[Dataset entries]

--- START ---

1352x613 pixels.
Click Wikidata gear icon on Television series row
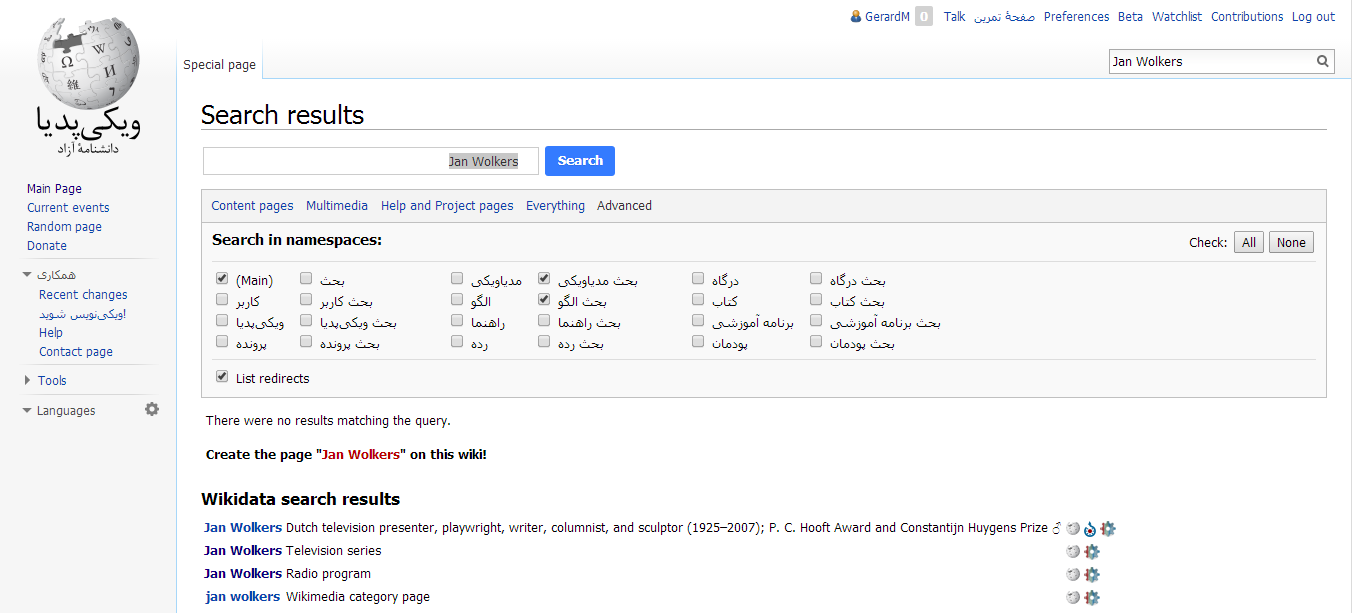[1091, 551]
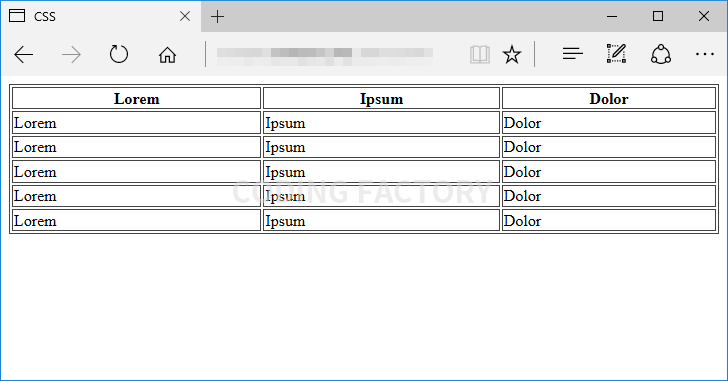728x381 pixels.
Task: Click the bold Lorem table header
Action: [136, 98]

--- END ---

▸ **TASK DIRECTIONS**
Every line from the line containing "Click Wikidata gear" through the last line above is to be printed exactly. Pictures are not copied.

▸ **EXERCISE ANSWER**
Click Wikidata gear icon on Television series row
[1091, 551]
728x381 pixels.
Task: Click the bold Lorem table header
Action: [136, 98]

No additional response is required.